Westchasers who decided to sell their homes in 2021 had to have their future housing arrangements in order beforehand. The average home sold in less than eight days, in contrast to the four and half weeks it took to sell a home in 2020.

Northwest Real Estate

As impressive as Westchase’s 18.7 percent home price rise was, a number of neighborhoods to the north proved even hotter real estate markets in 2021. While Highland Park overall saw housing values rise 17.5 percent, nearly matching the Westchase performance, Highland Park’s Single Family Homes, the architectural equivalent of those in West Park Village, rose 24.7 percent to $232 per square foot. After closely trailing West Park’s equivalent homes in recent years, Highland Park’s neotraditional homes now cost six dollars more per square foot, despite having significant Park Place Community Development District debt assessments (West Park’s Westchase CDD debt assessments were paid off a couple of years back.)

Highland Park townhomes also saw an impressive increase, rising 19.9 percent to $199 per square. Meanwhile, Highland Park’s Coach Homes, duplexes located at the corner of Race Track and Mobley, showed the smallest increases in the neighborhood. While the neighborhood saw an impressive 9.3 percent in home values in 2020, the four homes that sold there last year only posted a 1.9 percent increase, the lowest across all the neighborhoods WOW tracks.

As impressive as Highland Park’s Single Family Homes’ 24.7 percent increase was, the homes in Westchester saw home values rise even more. The 26 homes that sold in that neighborhood’s three subdivisions posted a scorching 26.9 percent increase, tops among all the neighborhoods tracked. Westchester homes blasted through the $200 per square foot barrier for the first time in their history, coming in at $231 per square foot, a $49 per square foot increase over the previous year. The increase more than offset Westchester’s 2020 1.1 percent increase, which was among the area’s most anemic.

Marking the third highest increase among the neighborhoods tracked were the homes in Westwood Lakes. Their 23.5 percent increase in 2021 also blasted the community through the $200 square foot barrier for the first time in its history. Now fetching $231 per square foot, their price is now five dollars per square foot higher than West Park Village’s single family homes.

Having an equally impressive year were the homes in Mandolin Reserve. After posting a flat performance in 2020, the two homes that sold there in 2021, while a small sample, notched a 23.4 percent increase to $218 per square foot. Meanwhile, across Citrus Park Drive, Mandolin Estates, which had 2020 prices $15 per square higher than Mandolin Reserve, posted a more modest 16.2 percent increase to $222 per square. Now the square foot home prices in the sister neighborhoods are separated by only four dollars.

Meanwhile the townhome community of Windsor Place posted an 18.9 percent increase to $195 per square foot, trailing Highland Park townhomes by just $4 per foot and West Park Village townhomes by $18 per foot. But if you wanted a Windsor Place townhome, you had to move fast. The 35 townhomes that sold the community in 2021 sold in a sizzling four days on average.

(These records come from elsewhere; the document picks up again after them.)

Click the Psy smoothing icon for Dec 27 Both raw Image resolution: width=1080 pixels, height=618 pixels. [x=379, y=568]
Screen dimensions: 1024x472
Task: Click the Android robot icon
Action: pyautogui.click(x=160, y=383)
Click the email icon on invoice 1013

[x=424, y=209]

Of all the Northwest neighborhoods WOW looked at West Hampton posted the second most modest increase, still a solid 12.1 percent increase to $203 per square. The neighborhood, however, was coming off one the biggest increase of any neighborhood followed in 2020, when it posted a scorching 19.1 percent increase. West Hampton homes also sold fourth fastest, with the five homes that sold there in 2021 sitting on the market only an average of 10 days.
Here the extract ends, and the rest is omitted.